Try windows disk management "diskmgmt" - tested card and for me it see all partitions but letter could be set only to FAT16 and FAT32 partitions.


----------



## fakk3 (Mar 20, 2019)

I have same problem with my sd card in windows 7. I can't access to "main" partition but I see it in Mini tool partition program.


----------



## Bonny (Mar 20, 2019)

Yes... no problems with Windows 10. I had access to an Win10 PC yesterday, and all 4 Drives showed up in the Windows Explorer after inserting the microSD card. I'am asking myself if it is possible to update/mod my Win7 machine so it would work here too...

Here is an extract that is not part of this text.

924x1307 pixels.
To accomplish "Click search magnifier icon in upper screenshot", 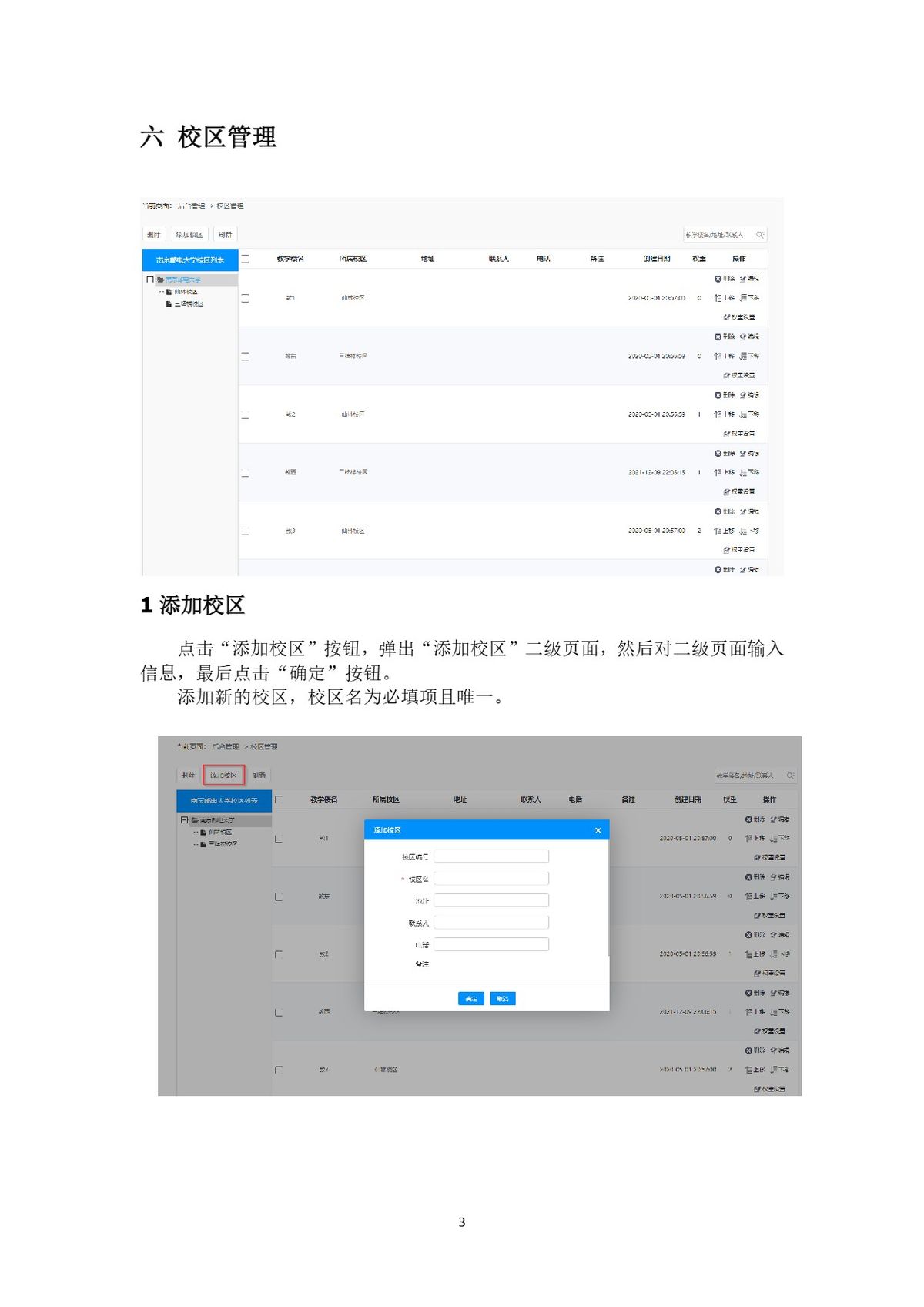I will (759, 235).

windows disk management "diskmgmt" isn't working for me. I can't assign a drive letter with it, i already tried. 

BTW: New Beta of the CFW was released today  ... one day after i had access to the Win10 PC ... 

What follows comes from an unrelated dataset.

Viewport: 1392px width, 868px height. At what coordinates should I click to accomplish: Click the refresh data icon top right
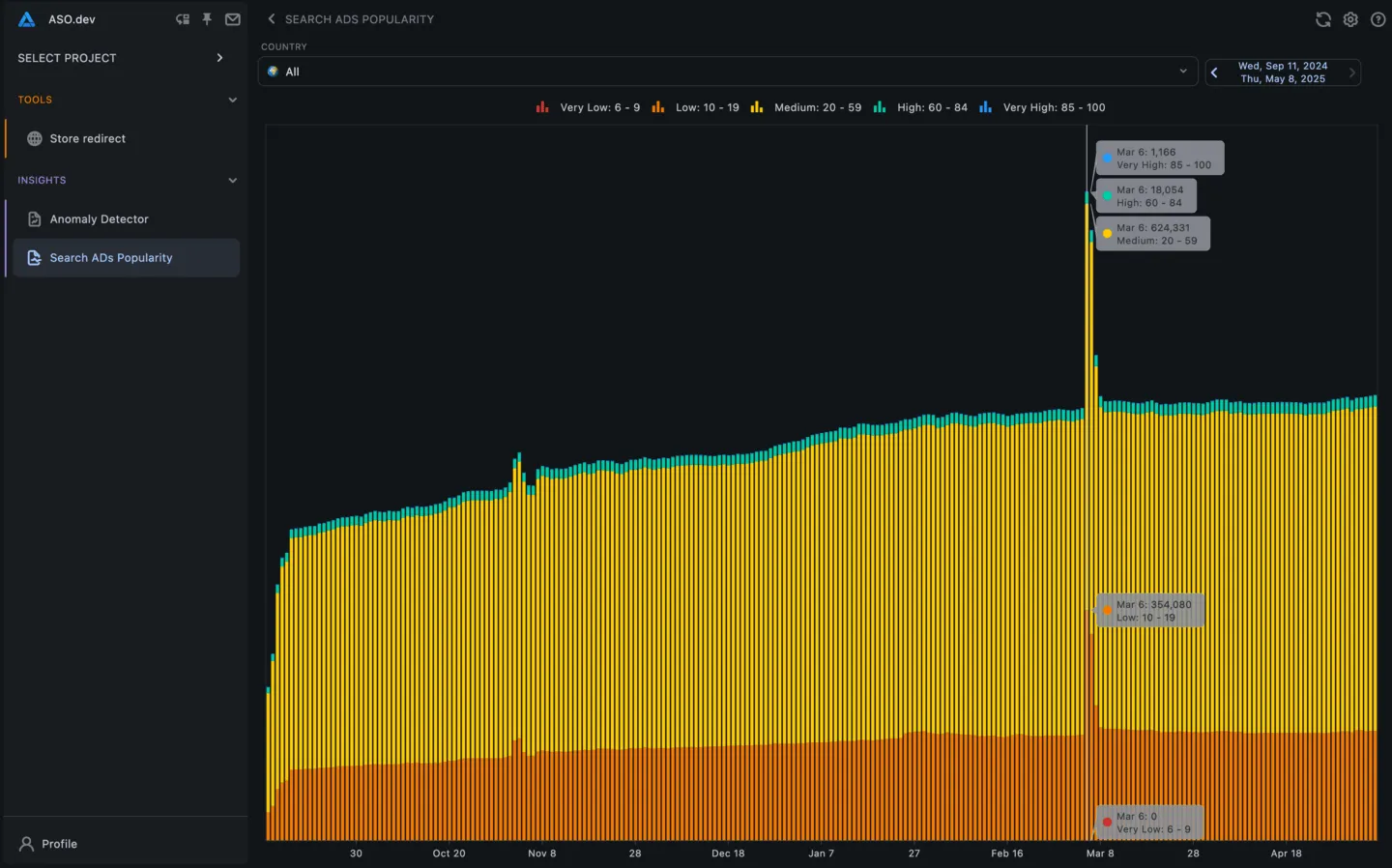[x=1322, y=19]
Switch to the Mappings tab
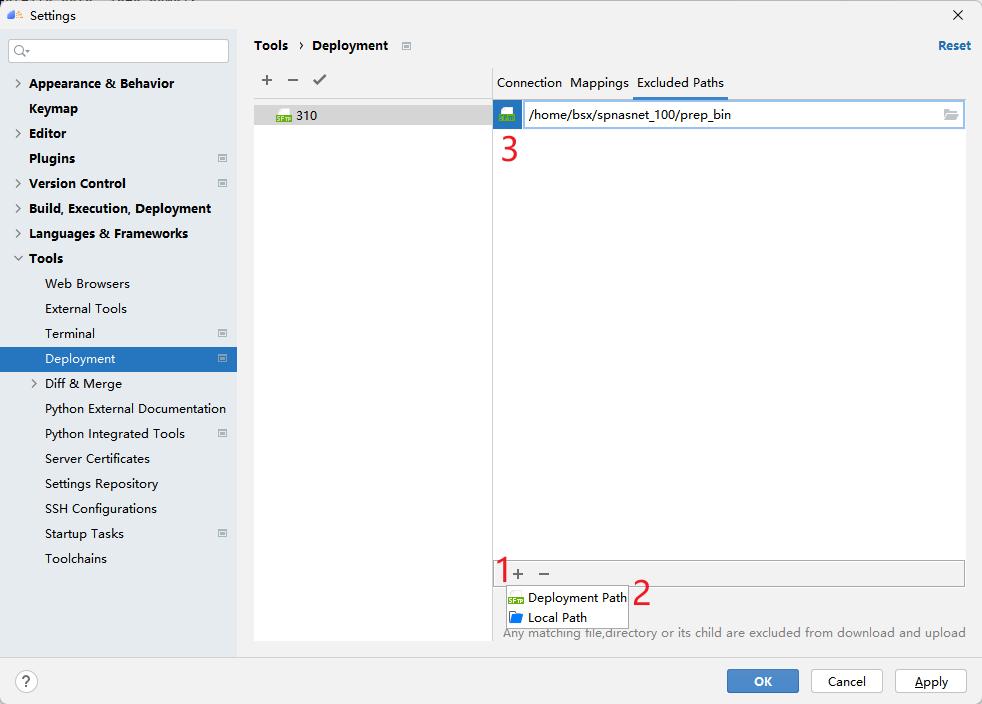The height and width of the screenshot is (704, 982). (600, 83)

Will now set up Virtual Box, and install Win 10 there. Maybe this will solve my problem here with my Win7 machine


----------



## wiewiec (Mar 20, 2019)

Bonny said:


> Yes... no problems with Windows 10. I had access to an Win10 PC yesterday, and all 4 Drives showed up in the Windows Explorer after inserting the microSD card. I'am asking myself if it is possible to update/mod my Win7 machine so it would work here too...
> Strange... maybe it is time to update to 10, my laptop have 7 pro license and free upgrade to 10 pro...
> 
> windows disk management "diskmgmt" isn't working for me. I can't assign a drive letter with it, i already tried.
> ...


----------



## Spuppy (Apr 2, 2019)

Had the same problem using windows 7, managed to fix it with Bootice by setting the active partition to main then switching back to boot after i’d finished adding things

[Try to post something useful but bot blocks me from posting links, google “ agnipulse how to partition usb flash drive” for guide]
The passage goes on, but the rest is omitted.